For the benefit of the mere English scholar, we give it thus: “Now, where do you esteem the most degraded slavery? Why, to be sure, says he, when the master is most degraded. It follows then, (says Socrates,) that the slaves of intemperance are the most degraded of slaves.”
In the 30th section of the defence of Socrates before his judges, by Xenophon, we find thus:—
Ὥστε φημὶ, αὐτὸν ἐπὶ τῇ δουλοπρεπεῖ διατριβῇ, ἣν ὁ πατὴρ αὐτῷ παρεσκεύακεν, οὐ διαμενεῖν.
By Leunclavius: “Itaque aio, non permansurum in illo servili vitæ genere, quod pater ei præscripsit.”
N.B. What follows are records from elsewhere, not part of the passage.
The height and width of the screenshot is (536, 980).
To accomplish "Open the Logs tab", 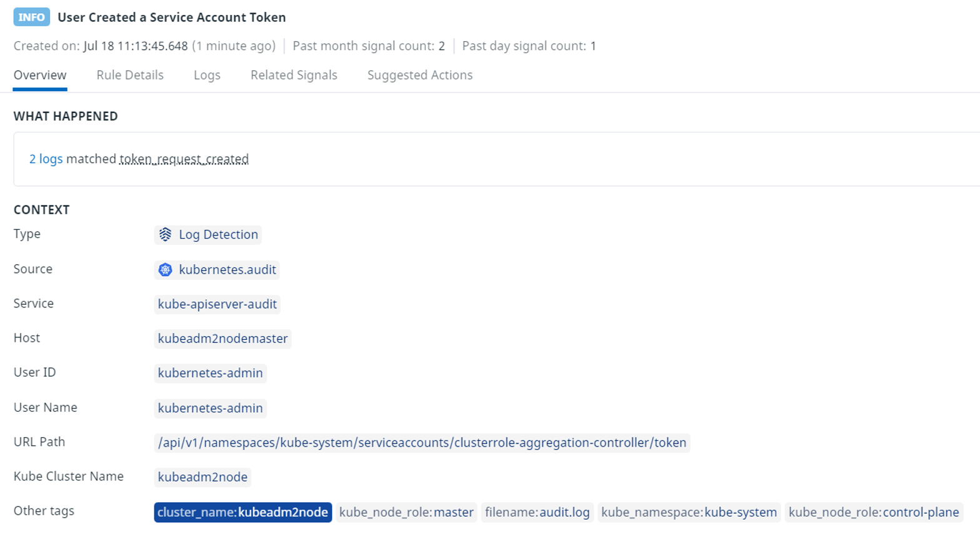I will tap(207, 75).
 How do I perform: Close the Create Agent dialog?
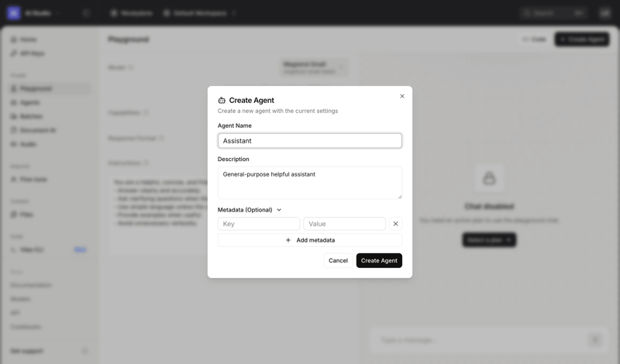coord(402,96)
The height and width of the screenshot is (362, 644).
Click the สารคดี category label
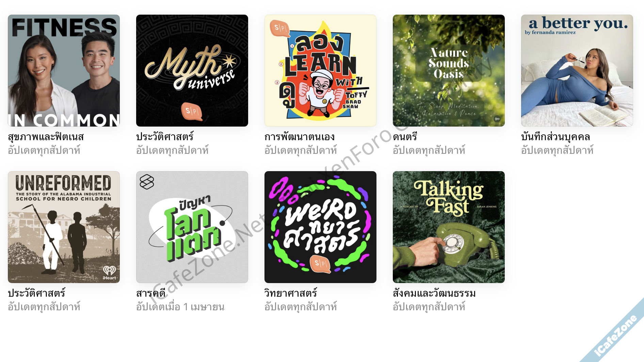(x=151, y=293)
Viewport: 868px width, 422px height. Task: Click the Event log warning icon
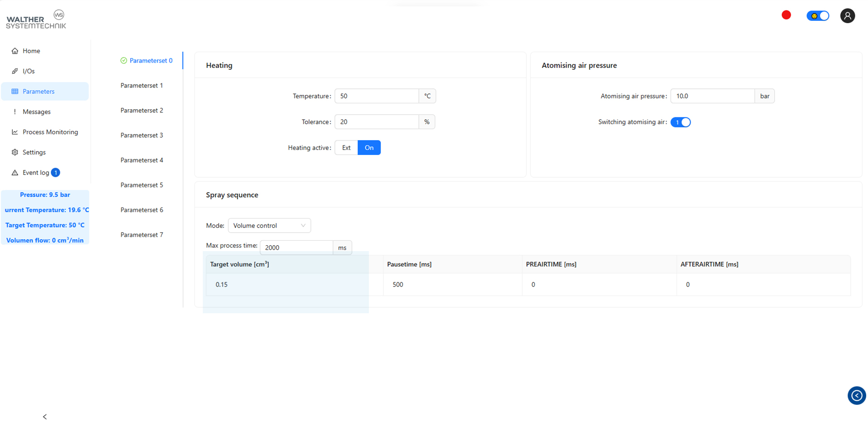tap(15, 173)
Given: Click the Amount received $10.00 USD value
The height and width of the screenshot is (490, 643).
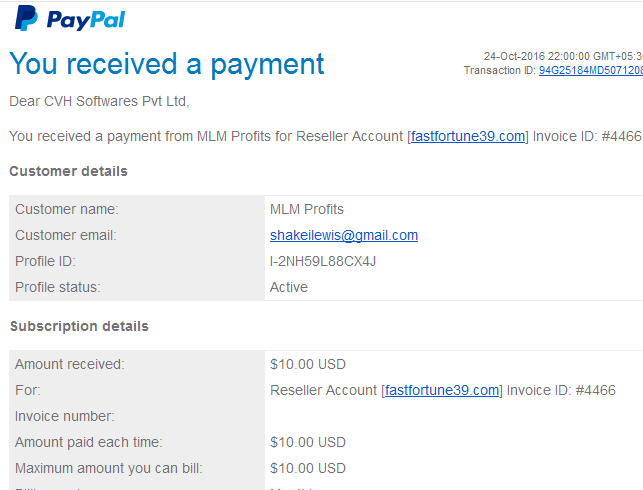Looking at the screenshot, I should click(308, 364).
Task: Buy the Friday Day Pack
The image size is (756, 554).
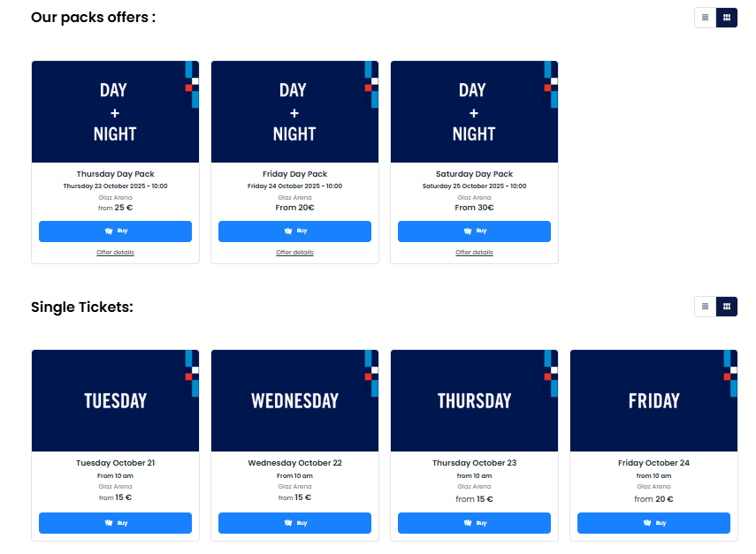Action: (294, 231)
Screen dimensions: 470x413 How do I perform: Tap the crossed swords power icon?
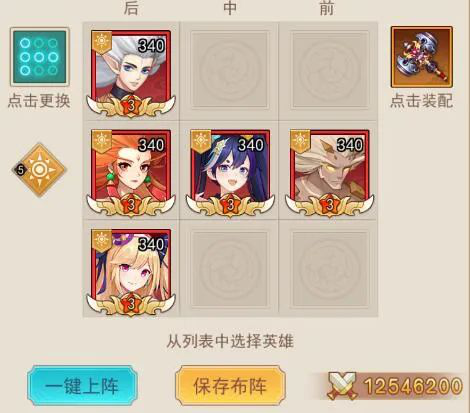(x=342, y=386)
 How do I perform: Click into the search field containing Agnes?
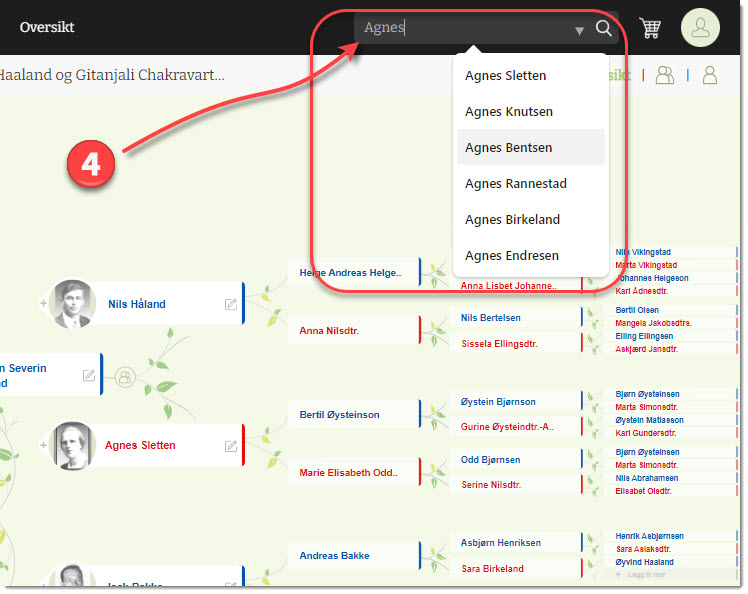point(460,28)
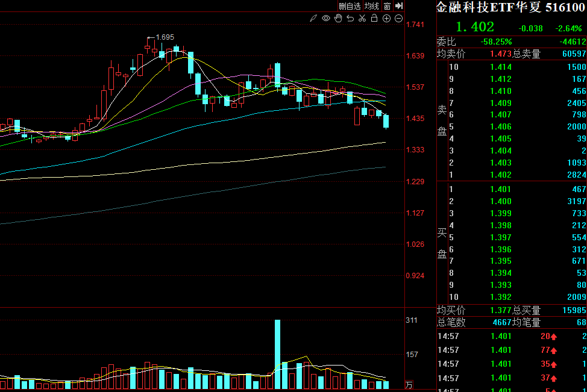Click the ETF title 金融科技ETF华夏 516100
This screenshot has height=392, width=587.
[510, 7]
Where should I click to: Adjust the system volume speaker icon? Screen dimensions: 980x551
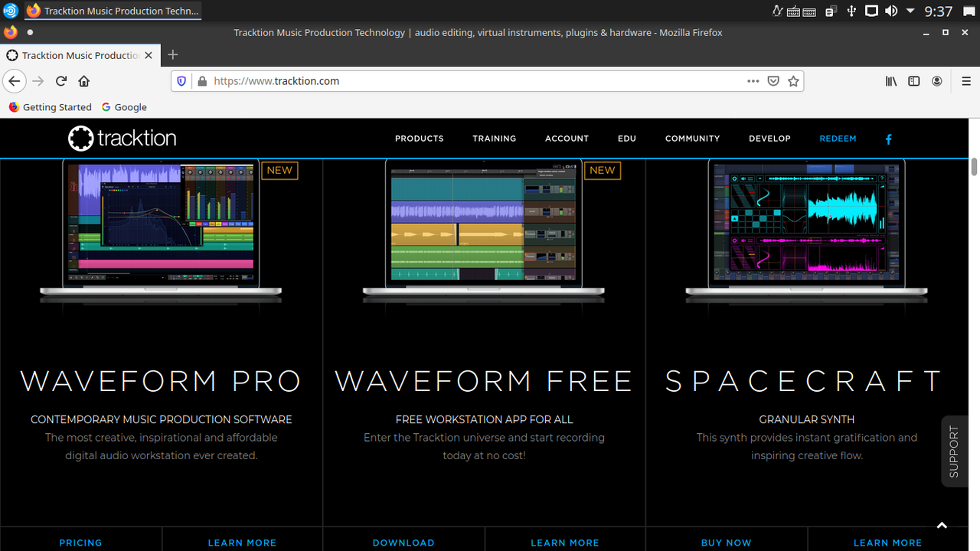890,11
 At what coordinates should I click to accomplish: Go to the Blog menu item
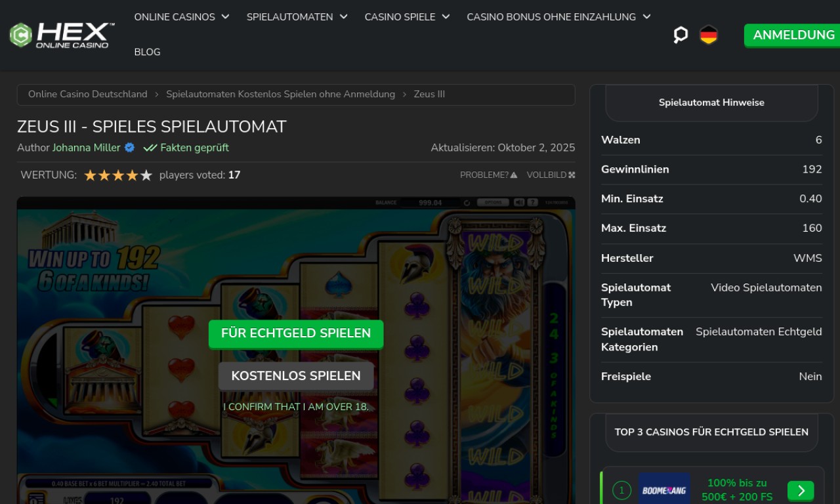tap(147, 52)
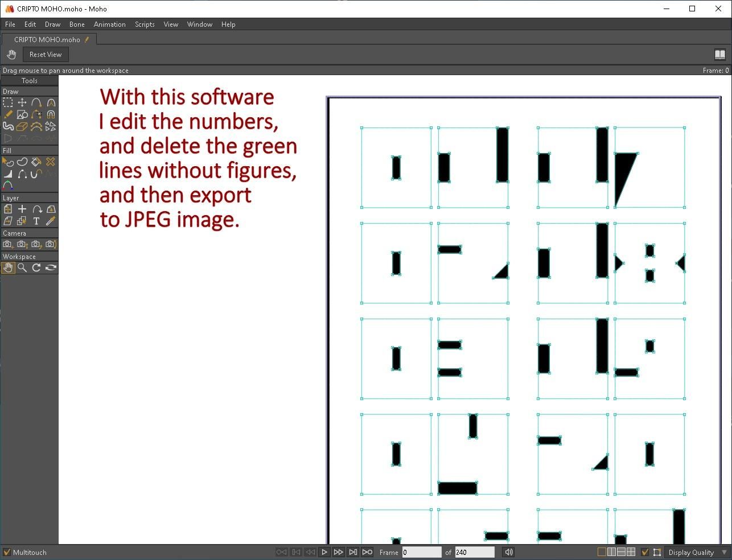
Task: Select the Freehand pencil tool
Action: tap(8, 114)
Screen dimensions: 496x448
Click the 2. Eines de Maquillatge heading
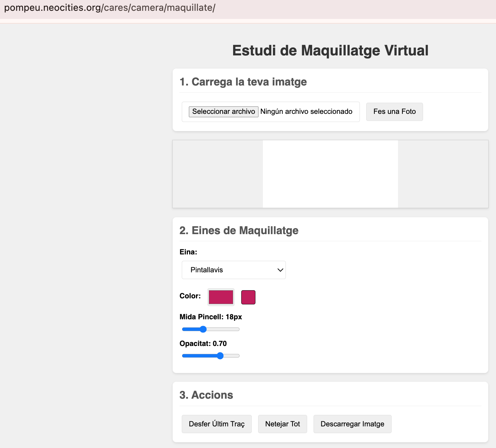pos(239,230)
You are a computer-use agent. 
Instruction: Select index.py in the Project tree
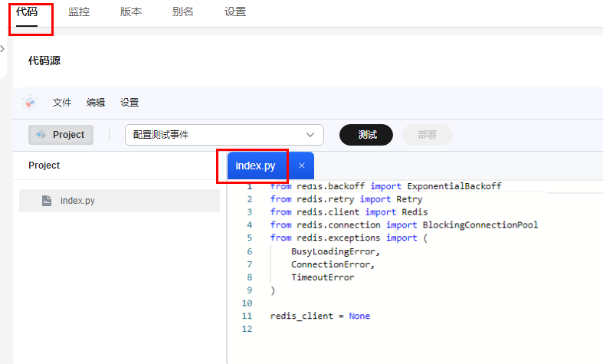coord(77,201)
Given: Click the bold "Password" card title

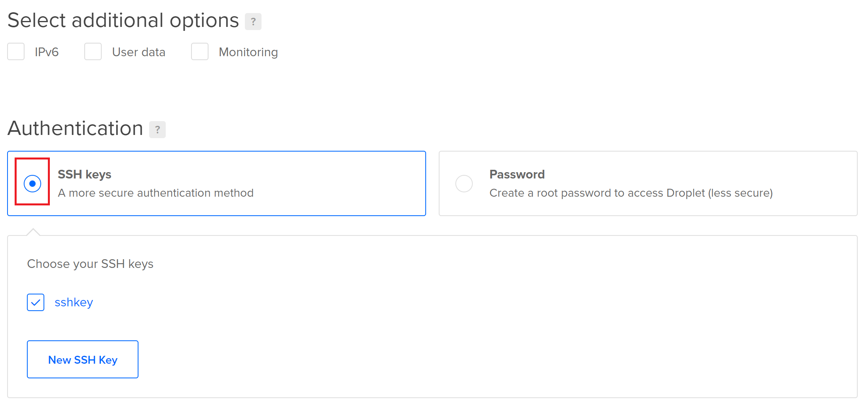Looking at the screenshot, I should tap(517, 175).
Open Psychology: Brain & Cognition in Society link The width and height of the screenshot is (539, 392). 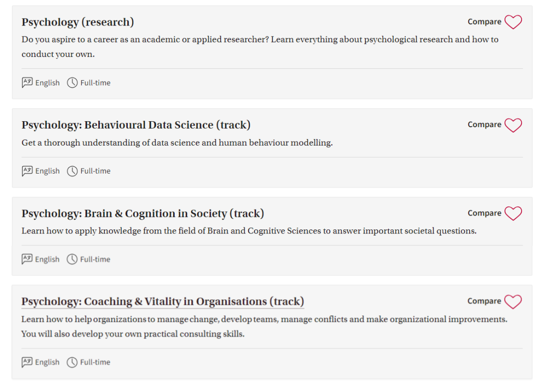click(x=143, y=213)
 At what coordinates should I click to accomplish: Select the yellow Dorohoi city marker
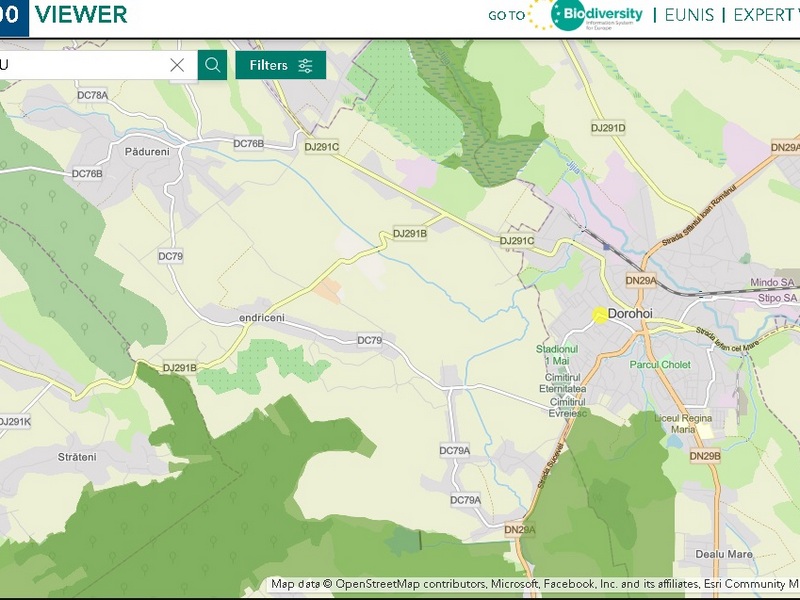point(600,314)
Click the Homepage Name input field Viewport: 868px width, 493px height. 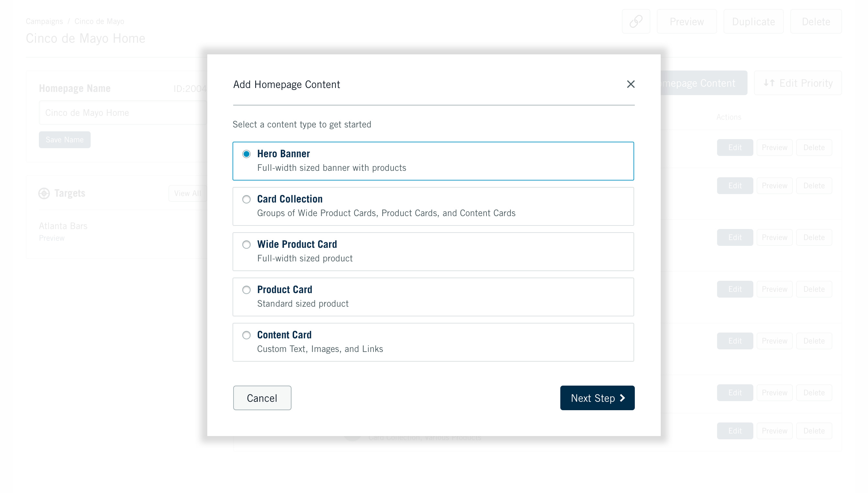click(x=123, y=112)
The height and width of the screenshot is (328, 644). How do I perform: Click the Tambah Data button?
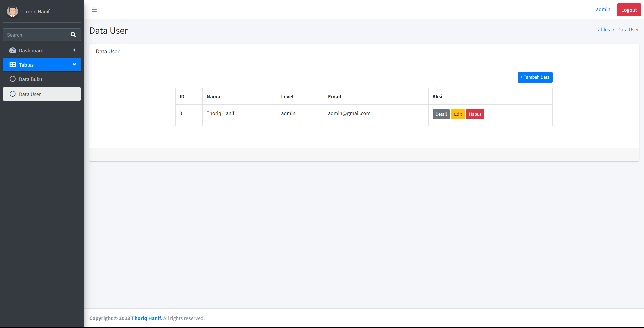click(x=535, y=77)
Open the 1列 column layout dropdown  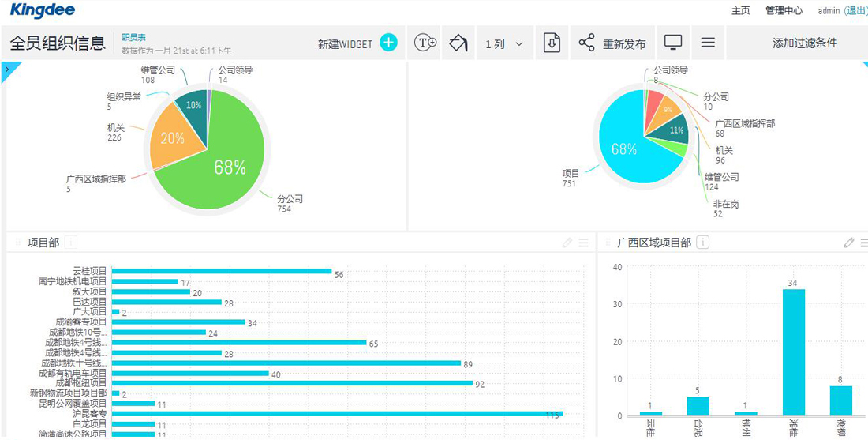(504, 44)
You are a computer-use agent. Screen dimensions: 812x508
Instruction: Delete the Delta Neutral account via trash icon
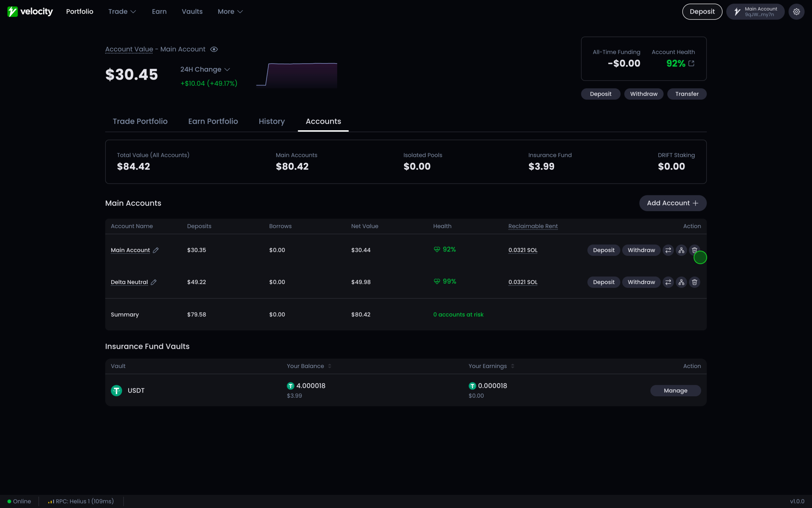click(694, 282)
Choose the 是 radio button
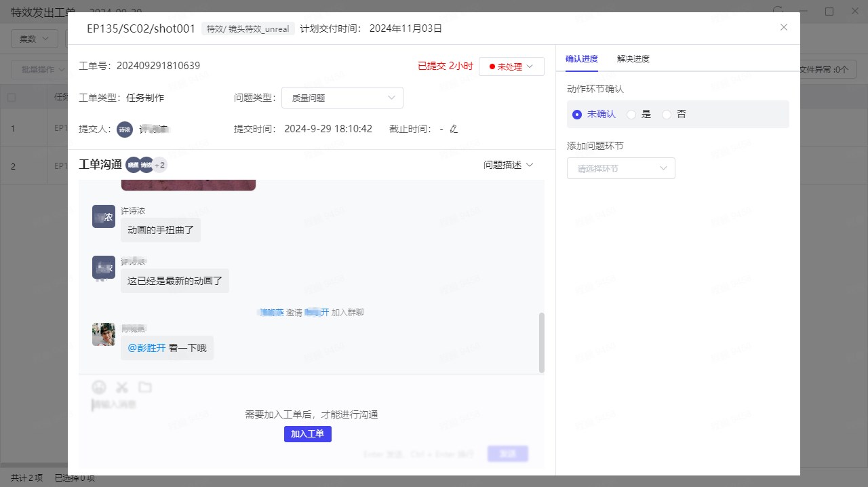This screenshot has width=868, height=487. click(631, 115)
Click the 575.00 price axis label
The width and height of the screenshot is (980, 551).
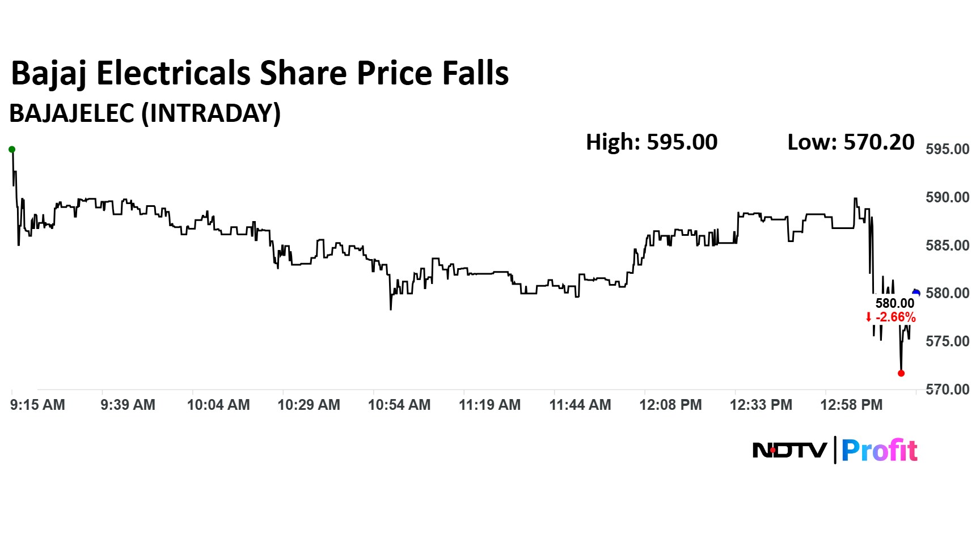tap(948, 341)
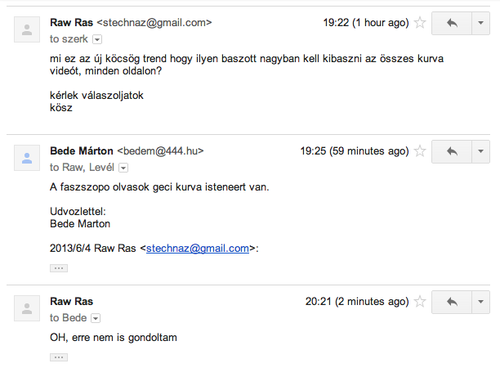This screenshot has height=368, width=500.
Task: Click Raw Ras avatar on first message
Action: (27, 30)
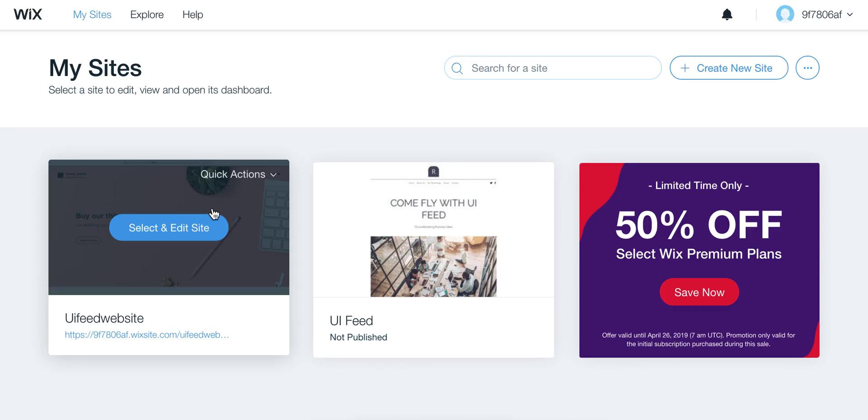
Task: Click the Save Now button
Action: [699, 292]
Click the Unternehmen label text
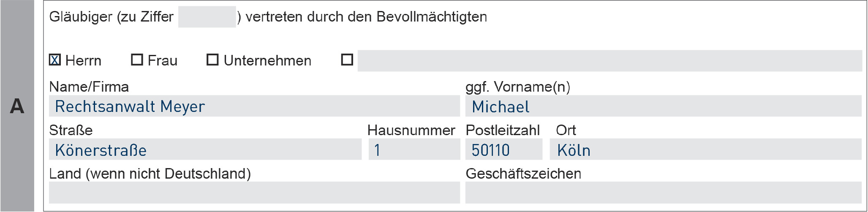 point(267,61)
We offer: “So that, I said, it is not becoming that his son should remain in an occupation only proper for a slave, in which alone his father educated him.”
LESSON VII.
At the close of the 23d chapter of the first book of Xenophon’s Cyropædia, we find:
Πολλοὶ δὲ, οἷς ἐξῆν φίλοις χρῆσθαι, καὶ ἢν ποιεῖν καὶ ἢν πάσχειν, τούτοις δούλοις μᾶλλον βουληθέντες η φιλοις χρῆσθαι, ὑπ’ αὐτῶν τούτων δίκην ἔδοσαν.
“There are instances of many, who, when they might have used others as their friends in a mutual intercourse of good offices, and who, choosing to hold them rather as slaves than as friends, have met with revenge and punishment at their hands.” Ashley.